Following Myeongnyang, Yi rebuilds the Joseon fleet through requisitioning, conscription of shipwrights, and the rallying of scattered naval survivors. Toyotomi Hideyoshi's death in September 1598 triggers a Japanese decision to withdraw from Korea. Yi moves to intercept the withdrawing forces, unwilling to allow the armies that devastated the Korean peninsula to depart without consequence.

===The Battle of Noryang and Yi's Death (Episodes 103–104)===
In late 1598, Yi prepares to intercept the Japanese withdrawal fleet at the straits of Noryang. Ming Chinese Admiral Chen Lin's commanders have secretly agreed to allow the Japanese safe passage in exchange for payment, and Chen Lin initially refuses to commit his fleet to the engagement. Yi confronts Chen Lin directly, and the Ming fleet ultimately joins the battle.

On November 19, 1598, the combined Joseon-Ming fleet engages the retreating Japanese fleet in the straits of Noryang before dawn. The Japanese suffer crippling losses. During the battle, Admiral Yi is struck by a Japanese arquebus bullet. He orders his nephew Yi Wan and his bodyguard to conceal his condition and continue beating the war drums so that the fleet will not lose heart. He dies before the battle ends, as the last Japanese ships break and flee. His final instruction — that his death not be announced until victory is secured — is carried out.

Written problem
Please copy out the passage above about Yi's last campaign and the Battle of Noryang word for word, keeping its heading and paragraph breaks.

Listed records
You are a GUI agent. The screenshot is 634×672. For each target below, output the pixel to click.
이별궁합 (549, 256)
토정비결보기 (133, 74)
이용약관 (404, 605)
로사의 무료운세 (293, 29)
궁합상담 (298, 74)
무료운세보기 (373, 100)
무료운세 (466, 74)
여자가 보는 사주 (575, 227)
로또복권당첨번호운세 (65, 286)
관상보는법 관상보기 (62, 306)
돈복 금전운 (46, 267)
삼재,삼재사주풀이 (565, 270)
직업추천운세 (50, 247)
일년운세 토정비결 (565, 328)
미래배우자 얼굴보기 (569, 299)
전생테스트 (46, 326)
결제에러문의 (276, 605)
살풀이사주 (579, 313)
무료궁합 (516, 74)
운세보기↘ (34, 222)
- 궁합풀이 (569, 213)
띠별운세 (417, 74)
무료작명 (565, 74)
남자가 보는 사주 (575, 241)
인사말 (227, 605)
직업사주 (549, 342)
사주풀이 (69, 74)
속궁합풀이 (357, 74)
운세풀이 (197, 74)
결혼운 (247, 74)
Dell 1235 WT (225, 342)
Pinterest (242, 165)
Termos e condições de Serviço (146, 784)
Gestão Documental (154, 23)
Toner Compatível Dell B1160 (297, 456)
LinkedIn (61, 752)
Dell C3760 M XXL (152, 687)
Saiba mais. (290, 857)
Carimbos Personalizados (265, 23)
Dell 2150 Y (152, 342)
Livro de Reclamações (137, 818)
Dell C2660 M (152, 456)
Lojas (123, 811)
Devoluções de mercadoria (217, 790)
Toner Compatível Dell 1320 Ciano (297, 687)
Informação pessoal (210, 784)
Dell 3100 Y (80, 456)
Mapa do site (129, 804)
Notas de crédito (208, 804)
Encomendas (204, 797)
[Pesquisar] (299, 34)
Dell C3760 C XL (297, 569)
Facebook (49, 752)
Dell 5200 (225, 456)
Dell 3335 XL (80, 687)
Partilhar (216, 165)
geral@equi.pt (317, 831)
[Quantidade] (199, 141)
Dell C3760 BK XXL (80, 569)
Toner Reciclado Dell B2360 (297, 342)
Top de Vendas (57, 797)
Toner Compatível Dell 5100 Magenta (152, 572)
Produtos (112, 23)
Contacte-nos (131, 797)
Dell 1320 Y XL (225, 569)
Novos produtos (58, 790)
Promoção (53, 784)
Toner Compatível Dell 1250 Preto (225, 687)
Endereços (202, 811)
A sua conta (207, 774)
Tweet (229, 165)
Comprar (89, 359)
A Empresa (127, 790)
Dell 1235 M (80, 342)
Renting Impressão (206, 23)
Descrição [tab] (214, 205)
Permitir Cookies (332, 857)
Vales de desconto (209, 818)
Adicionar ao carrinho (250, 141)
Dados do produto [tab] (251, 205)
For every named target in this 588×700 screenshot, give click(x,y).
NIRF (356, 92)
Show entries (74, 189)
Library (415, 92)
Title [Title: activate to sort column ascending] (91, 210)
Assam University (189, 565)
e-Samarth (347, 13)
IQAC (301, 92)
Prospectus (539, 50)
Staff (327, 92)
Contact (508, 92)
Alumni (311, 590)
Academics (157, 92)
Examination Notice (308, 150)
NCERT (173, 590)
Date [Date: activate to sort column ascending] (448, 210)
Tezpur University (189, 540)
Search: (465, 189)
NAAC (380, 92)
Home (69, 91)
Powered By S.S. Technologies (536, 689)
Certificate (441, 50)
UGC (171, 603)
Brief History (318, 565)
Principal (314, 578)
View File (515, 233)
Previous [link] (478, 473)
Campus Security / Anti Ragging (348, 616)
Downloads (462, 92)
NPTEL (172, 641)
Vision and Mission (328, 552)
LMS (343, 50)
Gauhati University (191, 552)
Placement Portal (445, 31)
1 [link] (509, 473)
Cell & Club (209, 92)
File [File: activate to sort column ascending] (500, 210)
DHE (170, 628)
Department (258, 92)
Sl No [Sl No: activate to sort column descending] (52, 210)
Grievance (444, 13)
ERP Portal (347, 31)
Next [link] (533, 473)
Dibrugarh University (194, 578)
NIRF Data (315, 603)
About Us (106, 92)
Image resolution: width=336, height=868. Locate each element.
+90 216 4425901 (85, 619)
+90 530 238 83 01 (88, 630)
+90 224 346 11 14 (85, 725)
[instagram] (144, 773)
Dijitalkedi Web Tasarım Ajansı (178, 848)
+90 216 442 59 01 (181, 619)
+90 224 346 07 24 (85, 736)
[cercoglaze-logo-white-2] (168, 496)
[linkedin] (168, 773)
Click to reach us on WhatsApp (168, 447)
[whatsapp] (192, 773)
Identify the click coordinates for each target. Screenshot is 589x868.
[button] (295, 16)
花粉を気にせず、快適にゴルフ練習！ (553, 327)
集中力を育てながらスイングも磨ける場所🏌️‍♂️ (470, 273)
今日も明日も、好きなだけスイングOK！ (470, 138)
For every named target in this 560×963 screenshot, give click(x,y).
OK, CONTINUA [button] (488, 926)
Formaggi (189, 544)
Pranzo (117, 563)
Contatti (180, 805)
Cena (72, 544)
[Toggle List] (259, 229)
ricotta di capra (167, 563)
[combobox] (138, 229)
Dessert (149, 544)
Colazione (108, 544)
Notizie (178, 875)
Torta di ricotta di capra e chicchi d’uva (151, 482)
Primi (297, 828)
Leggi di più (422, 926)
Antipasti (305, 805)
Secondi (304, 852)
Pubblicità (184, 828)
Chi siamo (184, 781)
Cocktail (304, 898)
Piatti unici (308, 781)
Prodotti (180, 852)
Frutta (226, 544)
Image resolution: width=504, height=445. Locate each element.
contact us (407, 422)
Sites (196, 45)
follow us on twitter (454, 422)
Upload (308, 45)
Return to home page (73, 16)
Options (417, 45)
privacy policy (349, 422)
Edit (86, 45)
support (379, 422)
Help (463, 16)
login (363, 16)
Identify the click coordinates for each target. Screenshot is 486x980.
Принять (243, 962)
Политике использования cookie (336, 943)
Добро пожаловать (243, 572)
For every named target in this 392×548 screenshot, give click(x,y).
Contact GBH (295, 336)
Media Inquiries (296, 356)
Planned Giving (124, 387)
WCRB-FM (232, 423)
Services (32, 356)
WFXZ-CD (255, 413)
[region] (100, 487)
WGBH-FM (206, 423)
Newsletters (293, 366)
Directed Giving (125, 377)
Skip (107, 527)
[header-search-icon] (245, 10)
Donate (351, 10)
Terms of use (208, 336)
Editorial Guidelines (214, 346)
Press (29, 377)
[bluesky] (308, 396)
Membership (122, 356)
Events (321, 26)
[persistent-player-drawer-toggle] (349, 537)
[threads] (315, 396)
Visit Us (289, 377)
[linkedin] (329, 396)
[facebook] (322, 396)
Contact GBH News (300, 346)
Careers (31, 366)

Answer to the task
Following Myeongnyang, Yi rebuilds the Joseon fleet through requisitioning, conscription of shipwrights, and the rallying of scattered naval survivors. Toyotomi Hideyoshi's death in September 1598 triggers a Japanese decision to withdraw from Korea. Yi moves to intercept the withdrawing forces, unwilling to allow the armies that devastated the Korean peninsula to depart without consequence.

===The Battle of Noryang and Yi's Death (Episodes 103–104)===
In late 1598, Yi prepares to intercept the Japanese withdrawal fleet at the straits of Noryang. Ming Chinese Admiral Chen Lin's commanders have secretly agreed to allow the Japanese safe passage in exchange for payment, and Chen Lin initially refuses to commit his fleet to the engagement. Yi confronts Chen Lin directly, and the Ming fleet ultimately joins the battle.

On November 19, 1598, the combined Joseon-Ming fleet engages the retreating Japanese fleet in the straits of Noryang before dawn. The Japanese suffer crippling losses. During the battle, Admiral Yi is struck by a Japanese arquebus bullet. He orders his nephew Yi Wan and his bodyguard to conceal his condition and continue beating the war drums so that the fleet will not lose heart. He dies before the battle ends, as the last Japanese ships break and flee. His final instruction — that his death not be announced until victory is secured — is carried out.